ただ、なぜ無くなったのかまでは意外と整理されていません。
本塁打が出やすい球場を、わざわざ元に戻した形だからです。
ここでは阪神甲子園球場の公式資料に残っている記述を軸に、いつ・なぜ消えたのかを順番に見ていきます。
あわせて、編集部としての読みも先にお伝えします。
- ラッキーゾーンが撤去された正確な時期
- 撤去を後押しした3つの事情と、その出どころ
- 設置当時と現在のグラウンドの広さの違い
- いま復活論がどう扱われているか
【考察】甲子園のラッキーゾーン撤去を最後に押したのは何だったのか
編集部の予想:撤去を動かしたのは球場の外側にあった事情とみます
撤去の理由を打球が飛ぶようになったから、だけで説明するのは不十分と考えています。
よく挙がる道具の進化と選手の体格向上は、資料のうえで撤去の直接の引き金として確認できませんでした。
確認できたのは国際規格化の流れ、高野連からの提案、仮柵の安全性の3つです。
飛距離の伸びは前提条件として置き、実際に球場を動かしたのは外側の事情だったと読みます。
背景として挙がる点1:まわりの球場が国際規格に揃っていった
1980年代に野球が夏季五輪の実施競技へ加わり、東京ドームをはじめ国際規格を満たす球場が各地に建てられました。
京都の西京極球場は1988年に先行してラッキーゾーンを撤去しています(ウィキペディア「ラッキーゾーン」)。
つまり甲子園は最初に外した球場ではなく、後から続いた側にあたります。
ここが「甲子園が独自に判断した」という見方と食い違う部分です。
背景として挙がる点2:撤去を提案したのは高野連の側でした
高校野球で金属バットが導入され、本塁打が増えたことを理由に、高野連が撤去を提案したと記録されています。

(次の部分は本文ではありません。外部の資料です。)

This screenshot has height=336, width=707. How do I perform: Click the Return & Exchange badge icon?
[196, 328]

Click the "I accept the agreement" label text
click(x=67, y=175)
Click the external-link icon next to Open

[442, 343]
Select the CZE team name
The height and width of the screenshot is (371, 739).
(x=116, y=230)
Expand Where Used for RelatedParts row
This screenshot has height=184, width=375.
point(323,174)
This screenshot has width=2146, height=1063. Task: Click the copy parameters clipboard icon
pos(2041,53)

甲子園は阪神の本拠地であると同時に、春の選抜と夏の選手権という高校野球の会場でもあります(阪神甲子園球場 これまでの歩み)。
撤去を考えるうえで、高校野球との関係は無視できません。
議論の末に1991年限りでの撤去が発表された、という流れも同じ資料に残っています。
阪神側の判断だけで外したという筋書きとは、向きが逆になります。
背景として挙がる点3:仮柵ゆえにラバーが貼られていませんでした
飛距離とは無関係の理由もあります。
1977年に川崎球場で起きたフェンス衝突事故のあと、外野フェンスをラバーで保護することが義務化されました。

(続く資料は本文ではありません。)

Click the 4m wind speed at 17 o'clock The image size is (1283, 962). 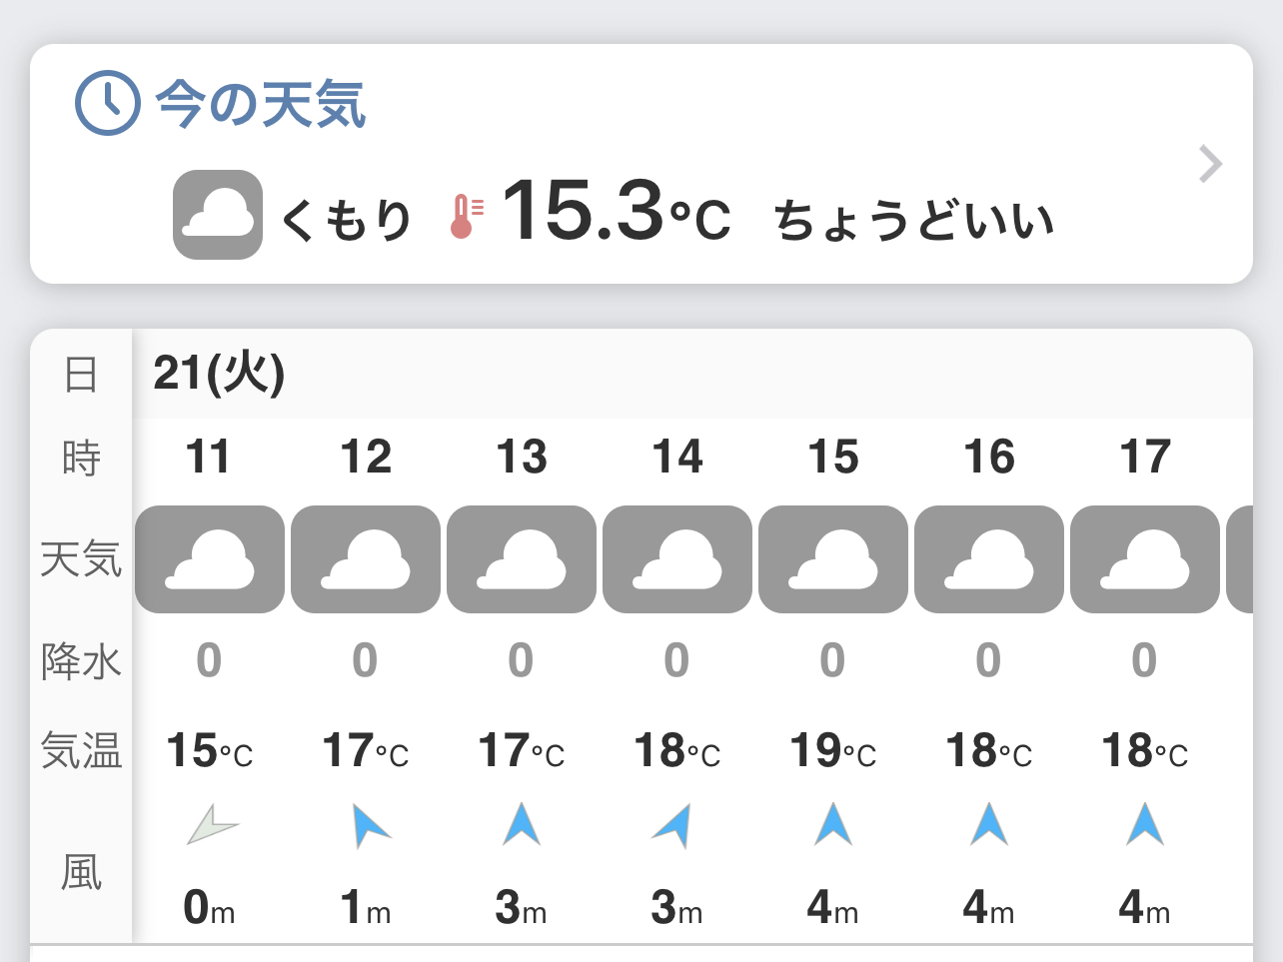coord(1144,907)
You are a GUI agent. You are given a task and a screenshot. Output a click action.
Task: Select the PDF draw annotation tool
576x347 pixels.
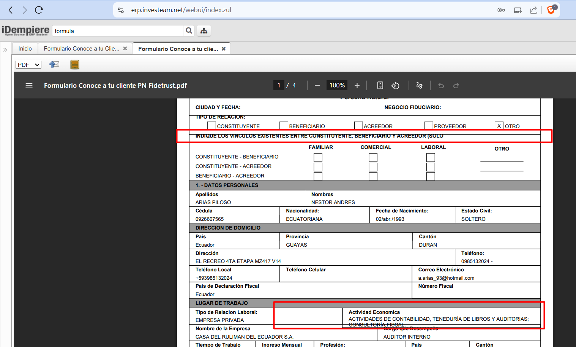420,86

ところがラッキーゾーンはあくまで仮柵という扱いで、ラバーが貼られないまま残っていたと記録されています(ウィキペディア「ラッキーゾーン」)。
選手が守る場所に、ラバーで保護されていない金網が残っていた形です。
この一点だけでも、残し続ける理由は弱くなります。
この予想が外れるとすれば
外れる可能性があるとすれば、球場側にもともと撤去したい事情があった場合です。
実際、1979年ごろにも撤去案が議論され、浜風の影響が少ないレフト側だけ外す案まで出たものの、高校野球との兼ね合いで実現しなかった、という話が伝わっています。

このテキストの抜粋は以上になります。